I'll show you how they give us hope. This is just one example. So, we know here that Jochebed has a son, but the son's under the sentence of death. He’s going to die. And what does she do? She does everything she can within her power to hide this kid. Everything she can do. She exercises every bit of faith she can. She builds an ark, reminding herself of Noah and God's deliverance. In her faith, what happens? And why are these stories important? Well, because what happens is that when Pharaoh's daughter finds the child, and Miriam comes down, and says, “Hey, should I get you a nurse?”
She says, “Here's what I want you to do. I want you to take away this child, I want you to nurse him, and I'll give you your wages.”
I want you to see what happens here. She gets her son back. She gets royal protection. No Egyptian can kill this kid because Pharaoh's daughter says that kid's going to live. And she gets paid to do it. Why is that important? Because what we need to see, as believers, is that deliverance is always in our future, whether in this world or the world to come. If you are one of God's children, He’s never going to let you down. He's working all things together for your good. That should give us hope. No matter what we see, no matter what's going on in the world, you’ve got to know something. There's a God that's in your picture, whether you see Him or not, and He is on your side. Period.

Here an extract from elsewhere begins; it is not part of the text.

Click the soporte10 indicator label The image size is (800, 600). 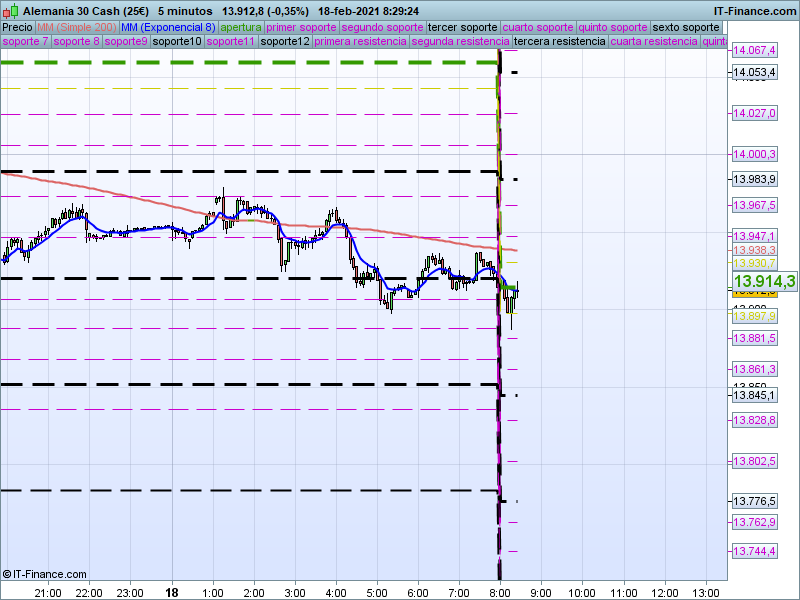pos(177,42)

And I think we sometimes miss it. We just miss it. We read like this story in the book of Ruth, and we see that Boaz took Ruth and she became his wife. We're like, “Yeah, that's the way it works. You get married.”

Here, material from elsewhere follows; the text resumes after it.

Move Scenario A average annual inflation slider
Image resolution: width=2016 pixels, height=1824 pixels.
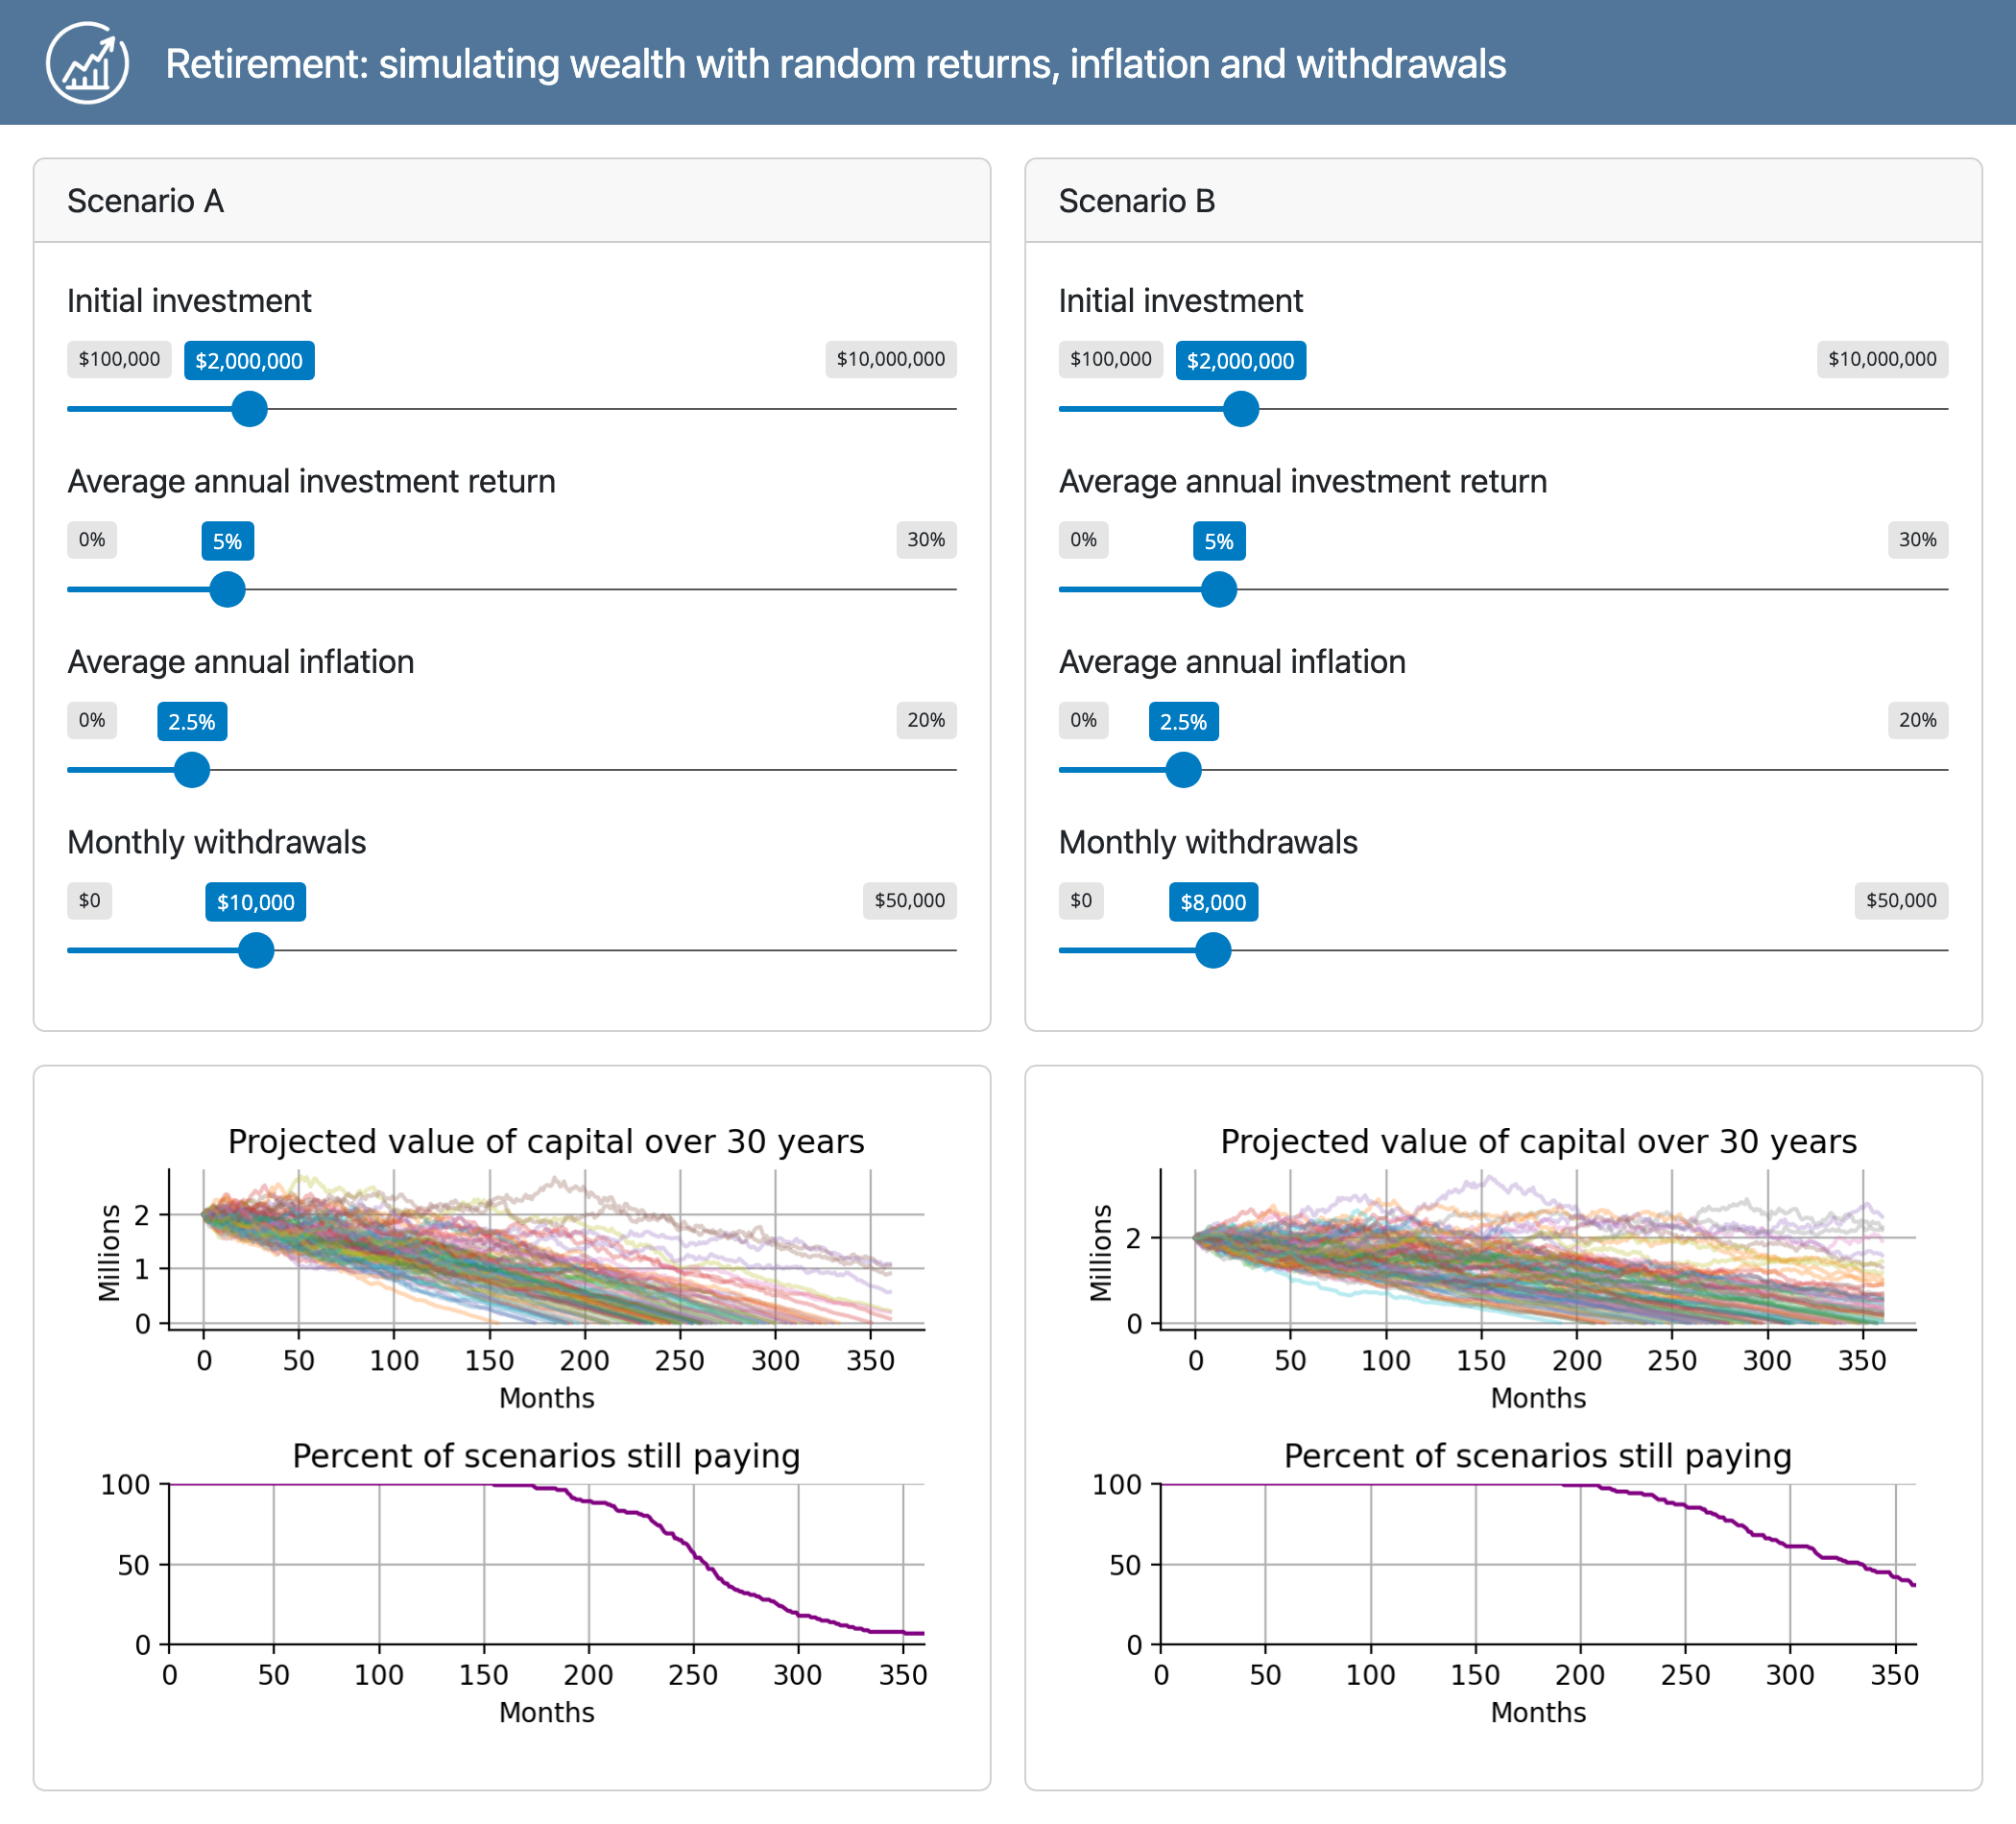192,771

And then we read that he went into her, and the Lord gave conception. She bore a son. We’re like, “That's the way it works, Chip. People get married, they have relations, and they have a kid.”
Yeah, but look at what scripture says because it never allows us to not see God in the picture. The Lord gave her conception. See, we often just look at life, and we're like the war hog. We're just running around, doing our thing, and not paying attention. But let me tell you something. I want you to hear me very clearly. That lion, that cougar, whatever that cat is in that picture that's hard to see, in your life, wherever you are right now, I want you to hear me, and hear me well. God is in that picture, whether you see Him or not, and He is working on your behalf. He's moving heaven, He’s moving earth, He’s moving Pharaoh's daughter, and He's moving everything to make sure that where you get, as His child, is where He needs you to be.
And can I tell you something? That's why Paul can say, “I am confident of this very thing, that the one who began a good work in you will complete it until the day of Jesus.”
Draw hope and strength from that. Don't be the warthog and miss everything that's going on. Pay attention. Next weekend, we're going to really pay attention. We're going to see God working in ways that we never really saw Him work. Let me tell you something. He's active in your life. Whatever you're going through right now, we're going to sing a song. I want you to sing it in faith. I want you to pray it in faith because it reminds us that God is here. He's never left. He never went somewhere else. He's here. And whether you're going through difficulty right now, problems right now, pain right now, I hear you. It's never fun. But if you are a child of God, on the other side of suffering, there is always glory because God is always at work, on our behalf, behind the scenes.